── Record excerpts

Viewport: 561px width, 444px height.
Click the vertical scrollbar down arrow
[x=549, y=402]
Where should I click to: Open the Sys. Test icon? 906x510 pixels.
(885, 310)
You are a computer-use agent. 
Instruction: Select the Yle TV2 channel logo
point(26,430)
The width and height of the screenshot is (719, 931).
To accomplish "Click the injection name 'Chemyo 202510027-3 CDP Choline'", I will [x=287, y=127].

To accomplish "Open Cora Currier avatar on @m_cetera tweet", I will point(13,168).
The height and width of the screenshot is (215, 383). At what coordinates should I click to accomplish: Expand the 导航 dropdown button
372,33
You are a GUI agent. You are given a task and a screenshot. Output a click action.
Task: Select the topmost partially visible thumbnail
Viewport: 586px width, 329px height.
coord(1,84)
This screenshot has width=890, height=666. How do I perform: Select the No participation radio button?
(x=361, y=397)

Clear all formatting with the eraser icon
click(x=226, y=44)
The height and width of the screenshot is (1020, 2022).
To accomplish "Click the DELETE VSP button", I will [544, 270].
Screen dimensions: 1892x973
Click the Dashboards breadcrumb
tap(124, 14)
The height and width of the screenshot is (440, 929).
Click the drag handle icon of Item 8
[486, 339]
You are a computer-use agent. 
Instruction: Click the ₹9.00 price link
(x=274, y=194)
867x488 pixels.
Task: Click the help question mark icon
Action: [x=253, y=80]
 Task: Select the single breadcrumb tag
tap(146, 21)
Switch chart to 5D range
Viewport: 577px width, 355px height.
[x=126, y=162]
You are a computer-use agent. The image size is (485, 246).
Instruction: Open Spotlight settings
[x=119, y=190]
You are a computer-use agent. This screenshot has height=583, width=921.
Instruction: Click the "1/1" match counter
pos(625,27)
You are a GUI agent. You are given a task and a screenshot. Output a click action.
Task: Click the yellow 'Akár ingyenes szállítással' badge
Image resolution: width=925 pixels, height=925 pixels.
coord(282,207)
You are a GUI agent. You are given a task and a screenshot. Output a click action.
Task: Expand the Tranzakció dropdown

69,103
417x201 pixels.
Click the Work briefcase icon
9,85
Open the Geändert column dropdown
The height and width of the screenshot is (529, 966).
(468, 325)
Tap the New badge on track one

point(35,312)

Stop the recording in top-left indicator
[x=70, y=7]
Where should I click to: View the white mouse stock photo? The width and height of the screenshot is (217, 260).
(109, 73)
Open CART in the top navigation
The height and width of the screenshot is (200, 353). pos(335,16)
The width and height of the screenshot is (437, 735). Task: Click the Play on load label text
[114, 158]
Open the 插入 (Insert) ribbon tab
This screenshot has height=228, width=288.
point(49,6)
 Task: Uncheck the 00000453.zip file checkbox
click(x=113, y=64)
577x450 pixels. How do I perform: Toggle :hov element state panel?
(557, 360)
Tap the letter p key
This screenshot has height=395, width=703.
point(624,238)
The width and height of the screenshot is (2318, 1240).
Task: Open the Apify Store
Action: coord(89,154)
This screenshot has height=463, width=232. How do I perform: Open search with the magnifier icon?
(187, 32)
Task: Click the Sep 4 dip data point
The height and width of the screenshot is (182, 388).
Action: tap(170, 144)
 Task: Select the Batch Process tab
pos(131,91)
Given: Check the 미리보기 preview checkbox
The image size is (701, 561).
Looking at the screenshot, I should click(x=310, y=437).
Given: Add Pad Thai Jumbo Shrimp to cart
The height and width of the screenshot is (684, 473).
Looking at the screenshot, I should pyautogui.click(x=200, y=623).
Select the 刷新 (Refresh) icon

────

Description of the task ▸ Find every row above that contains the word "with", and copy each of those lines in full.

Exercise solution ▸
Clear all formatting with the eraser icon
This screenshot has height=463, width=232. How do I perform: Open search with the magnifier icon?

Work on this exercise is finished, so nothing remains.